I do think that it's important to be able to acknowledge the difference between sex and gender, or rather the difference between how society sexes people, our own genders, and how society genders us.
I think of gendering as looking at someone and assigning them "man" or "woman".
I think of sexing as looking at someone and putting "F" or "M" on the birth certificate, and then doing what it takes to ensure that the documentation matches the person.
Of course no one is born a man or a woman, and I think that language (like woman-born-woman) is ridiculous, and it implies an entire lifetime's structured socialization springing into existence at the moment of birth. It also implies that we're all programmable robots that passively receive all socialization thrown our way, and that we don't interact with it, reject it, claim it, make it ours, analyze it, think about it, live with it, try to escape it.
I think that under most circumstances, speaking of sex is not really relevant.
I also think that the gender binary is used to support the social construction of sex and the social construction of sex is used to support the gender binary. I don't believe that there is an underlying true biological reality that defines what everyone's sex is or should be, and I think that saying there is interferes with and damages everyone's ability to relate properly to their bodies.
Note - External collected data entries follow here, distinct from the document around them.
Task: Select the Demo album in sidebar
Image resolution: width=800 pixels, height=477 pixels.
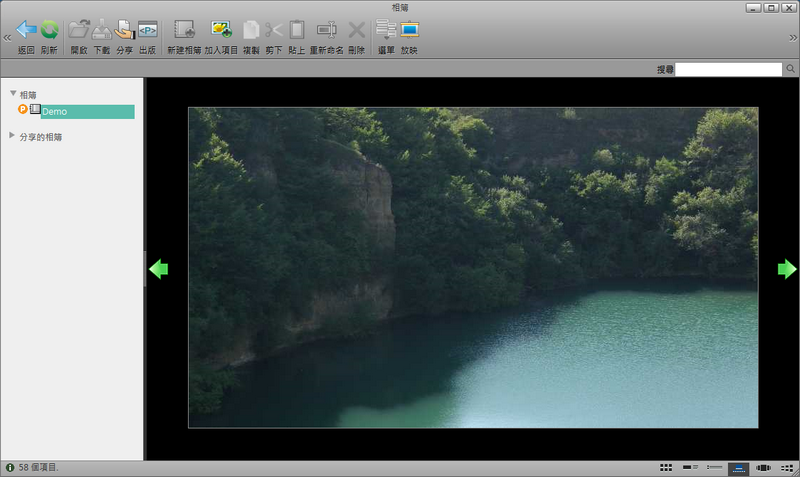Action: [x=54, y=112]
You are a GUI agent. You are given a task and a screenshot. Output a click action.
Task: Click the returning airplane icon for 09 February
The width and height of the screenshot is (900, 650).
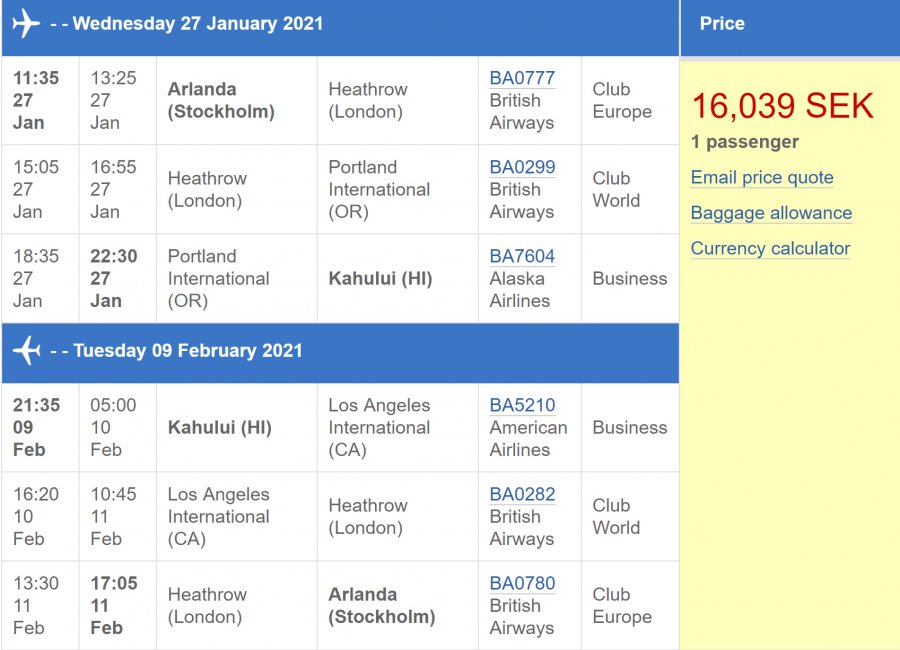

I would prefer that "male" and "female" be removed entirely and that we find some other way to discuss how people are born with the equipment to sire or bear children, and not define our own or anyone else's entire lives around this against anyone's will, ever.
I hope that made sense - I think the separation of gender and sex aren't that clear-cut for me, either, but I think it's important to be able to talk about them, to talk about how they reinforce each other, and how one is exalted over the other as a policing tool.
Thank you for hugs.
And I agree about having cis LGB people having their identities rejected, but they really have a choice when they do this - do they counter society's attempts to reject their identities, or do they turn around and blame another marginalized group for that rejection? I see it as the latter - and I see them as, well, picking up the tools they identify with (cissexist tools) and using them to attack trans people, simply because at least cis straight and cis LGB people can agree that trans people ar just weird, and maybe if we went away life would be simpler for everyone.
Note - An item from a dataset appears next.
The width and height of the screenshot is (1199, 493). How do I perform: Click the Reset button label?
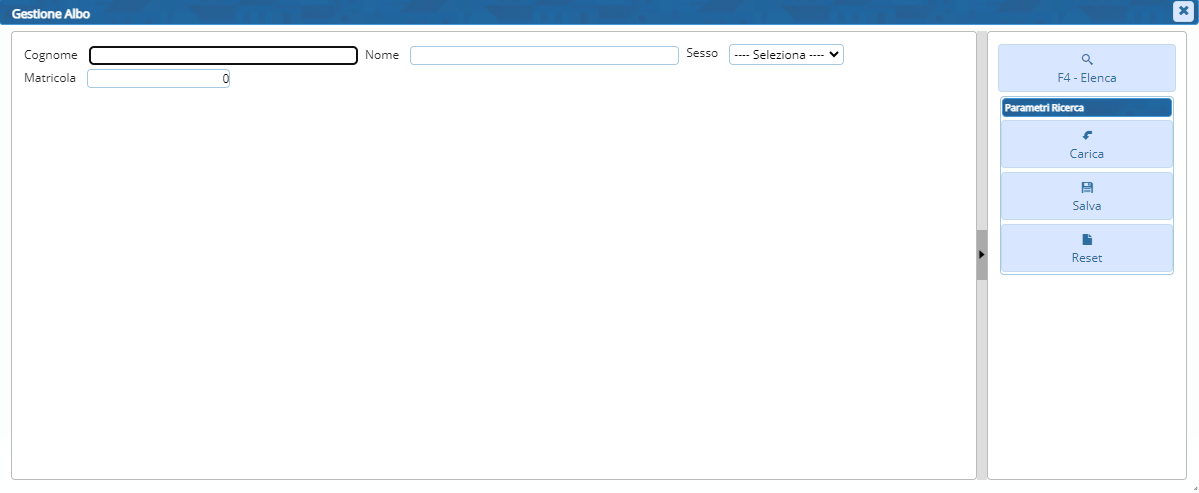click(x=1086, y=258)
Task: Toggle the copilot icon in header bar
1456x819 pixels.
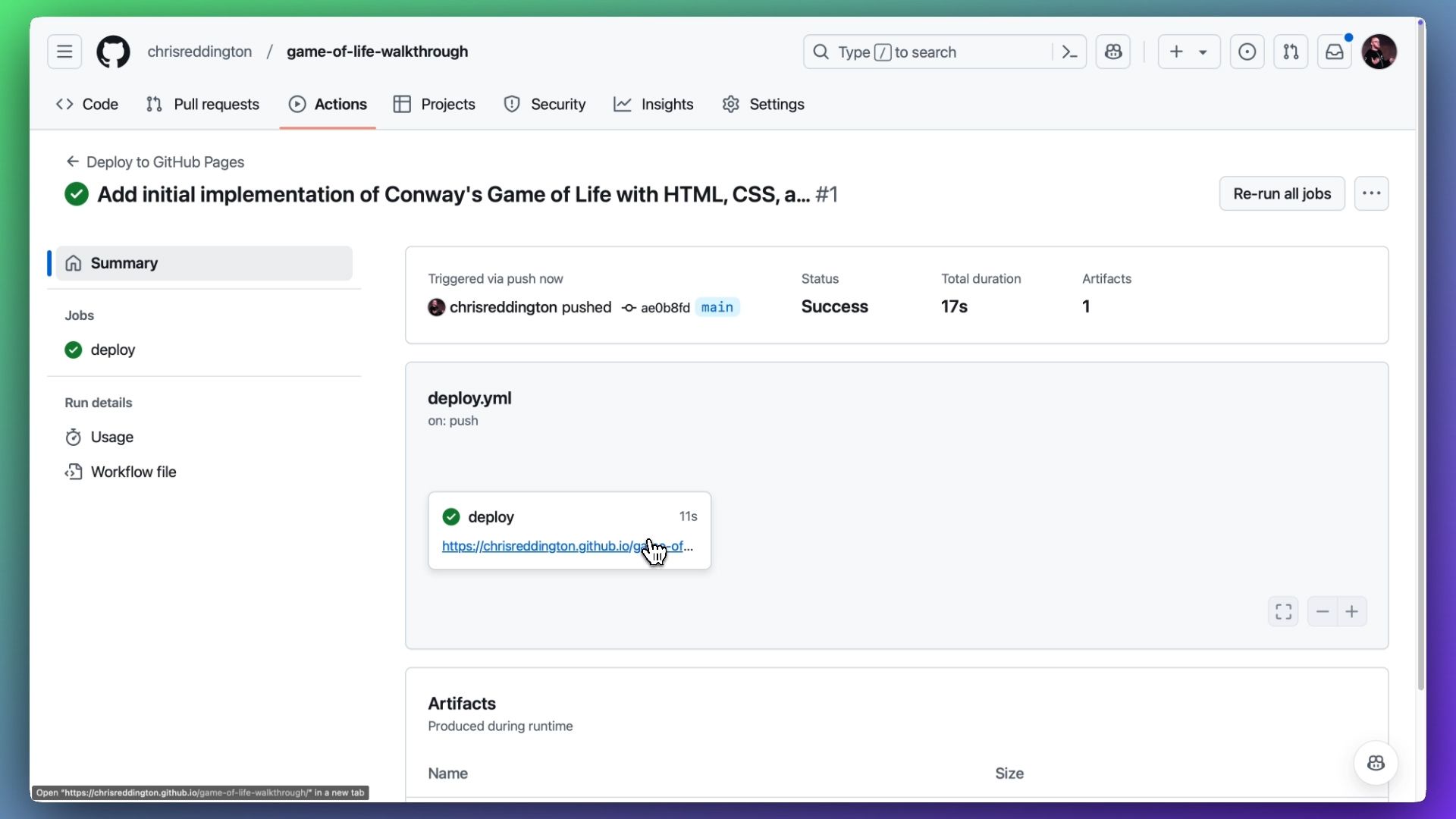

It's like, when heterosexual people reject me as a lesbian, they tell me I just need a good man to make me into a woman. When cissexual people reject me as a woman, they tell me that I'm supposed to be a man and stop being such a deceptive faker.
no subject
Date: 2009-07-25 02:34 am (UTC)I do think that it's important to be able to acknowledge the difference between sex and gender, or rather the difference between how society sexes people, our own genders, and how society genders us.
I think of gendering as looking at someone and assigning them "man" or "woman".
I think of sexing as looking at someone and putting "F" or "M" on the birth certificate, and then doing what it takes to ensure that the documentation matches the person.
Of course no one is born a man or a woman, and I think that language (like woman-born-woman) is ridiculous, and it implies an entire lifetime's structured socialization springing into existence at the moment of birth. It also implies that we're all programmable robots that passively receive all socialization thrown our way, and that we don't interact with it, reject it, claim it, make it ours, analyze it, think about it, live with it, try to escape it.
I think that under most circumstances, speaking of sex is not really relevant.
I also think that the gender binary is used to support the social construction of sex and the social construction of sex is used to support the gender binary. I don't believe that there is an underlying true biological reality that defines what everyone's sex is or should be, and I think that saying there is interferes with and damages everyone's ability to relate properly to their bodies. I would prefer that "male" and "female" be removed entirely and that we find some other way to discuss how people are born with the equipment to sire or bear children, and not define our own or anyone else's entire lives around this against anyone's will, ever.
I hope that made sense - I think the separation of gender and sex aren't that clear-cut for me, either, but I think it's important to be able to talk about them, to talk about how they reinforce each other, and how one is exalted over the other as a policing tool.
Thank you for hugs.
And I agree about having cis LGB people having their identities rejected, but they really have a choice when they do this - do they counter society's attempts to reject their identities, or do they turn around and blame another marginalized group for that rejection? I see it as the latter - and I see them as, well, picking up the tools they identify with (cissexist tools) and using them to attack trans people, simply because at least cis straight and cis LGB people can agree that trans people ar just weird, and maybe if we went away life would be simpler for everyone.
It's like, when heterosexual people reject me as a lesbian, they tell me I just need a good man to make me into a woman. When cissexual people reject me as a woman, they tell me that I'm supposed to be a man and stop being such a deceptive faker.